(Stored items)
· · ·
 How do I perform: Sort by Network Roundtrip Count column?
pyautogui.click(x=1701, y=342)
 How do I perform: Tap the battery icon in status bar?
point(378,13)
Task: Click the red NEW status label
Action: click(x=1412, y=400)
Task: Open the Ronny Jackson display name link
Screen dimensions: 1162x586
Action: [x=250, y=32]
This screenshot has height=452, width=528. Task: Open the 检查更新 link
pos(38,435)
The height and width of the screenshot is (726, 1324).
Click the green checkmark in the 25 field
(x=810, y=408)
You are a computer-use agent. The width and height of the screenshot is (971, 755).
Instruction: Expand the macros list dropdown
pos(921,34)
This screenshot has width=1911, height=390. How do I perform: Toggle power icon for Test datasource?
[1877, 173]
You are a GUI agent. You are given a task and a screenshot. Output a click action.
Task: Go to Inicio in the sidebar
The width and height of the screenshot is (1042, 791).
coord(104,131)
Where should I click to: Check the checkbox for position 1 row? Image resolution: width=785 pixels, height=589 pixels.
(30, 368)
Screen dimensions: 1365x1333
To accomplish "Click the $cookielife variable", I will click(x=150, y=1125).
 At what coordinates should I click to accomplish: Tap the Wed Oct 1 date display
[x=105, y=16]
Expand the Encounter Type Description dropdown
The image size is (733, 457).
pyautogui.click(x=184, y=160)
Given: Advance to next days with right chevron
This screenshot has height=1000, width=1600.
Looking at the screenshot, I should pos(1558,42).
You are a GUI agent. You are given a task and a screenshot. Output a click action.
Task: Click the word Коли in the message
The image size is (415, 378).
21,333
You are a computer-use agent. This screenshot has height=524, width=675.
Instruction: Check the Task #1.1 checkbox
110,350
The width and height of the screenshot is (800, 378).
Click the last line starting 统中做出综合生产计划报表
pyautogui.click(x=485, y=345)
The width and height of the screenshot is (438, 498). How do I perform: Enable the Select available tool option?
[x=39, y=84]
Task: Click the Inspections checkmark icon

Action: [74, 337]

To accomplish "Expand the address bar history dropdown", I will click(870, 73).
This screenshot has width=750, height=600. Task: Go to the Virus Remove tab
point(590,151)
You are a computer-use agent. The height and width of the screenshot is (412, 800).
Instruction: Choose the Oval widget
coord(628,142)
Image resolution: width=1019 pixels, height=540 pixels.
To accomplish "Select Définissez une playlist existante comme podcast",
· · ·
» Exercise requirements
Output all of the data in full, exactly as given.

» Your response
 How do I perform: Sort by Network Roundtrip Count column?
pyautogui.click(x=1701, y=342)
 How do I perform: Tap the battery icon in status bar?
point(378,13)
Task: Click the red NEW status label
Action: click(x=1412, y=400)
Task: Open the Ronny Jackson display name link
Screen dimensions: 1162x586
Action: [x=250, y=32]
This screenshot has height=452, width=528. Task: Open the 检查更新 link
pos(38,435)
The height and width of the screenshot is (726, 1324).
Click the green checkmark in the 25 field
(x=810, y=408)
You are a computer-use agent. The width and height of the screenshot is (971, 755).
Instruction: Expand the macros list dropdown
pos(921,34)
This screenshot has width=1911, height=390. How do I perform: Toggle power icon for Test datasource?
[1877, 173]
You are a GUI agent. You are given a task and a screenshot. Output a click action.
Task: Go to Inicio in the sidebar
The width and height of the screenshot is (1042, 791).
coord(104,131)
Where should I click to: Check the checkbox for position 1 row? Image resolution: width=785 pixels, height=589 pixels.
(30, 368)
Screen dimensions: 1365x1333
To accomplish "Click the $cookielife variable", I will click(x=150, y=1125).
 At what coordinates should I click to accomplish: Tap the Wed Oct 1 date display
[x=105, y=16]
Expand the Encounter Type Description dropdown
The image size is (733, 457).
pyautogui.click(x=184, y=160)
Given: Advance to next days with right chevron
This screenshot has height=1000, width=1600.
Looking at the screenshot, I should pos(1558,42).
You are a GUI agent. You are given a task and a screenshot. Output a click action.
Task: Click the word Коли in the message
The image size is (415, 378).
21,333
You are a computer-use agent. This screenshot has height=524, width=675.
Instruction: Check the Task #1.1 checkbox
110,350
The width and height of the screenshot is (800, 378).
Click the last line starting 统中做出综合生产计划报表
pyautogui.click(x=485, y=345)
The width and height of the screenshot is (438, 498). How do I perform: Enable the Select available tool option?
[x=39, y=84]
Task: Click the Inspections checkmark icon

Action: [74, 337]

To accomplish "Expand the address bar history dropdown", I will click(870, 73).
This screenshot has width=750, height=600. Task: Go to the Virus Remove tab
point(590,151)
You are a computer-use agent. The height and width of the screenshot is (412, 800).
Instruction: Choose the Oval widget
coord(628,142)
Image resolution: width=1019 pixels, height=540 pixels.
To accomplish "Select Définissez une playlist existante comme podcast",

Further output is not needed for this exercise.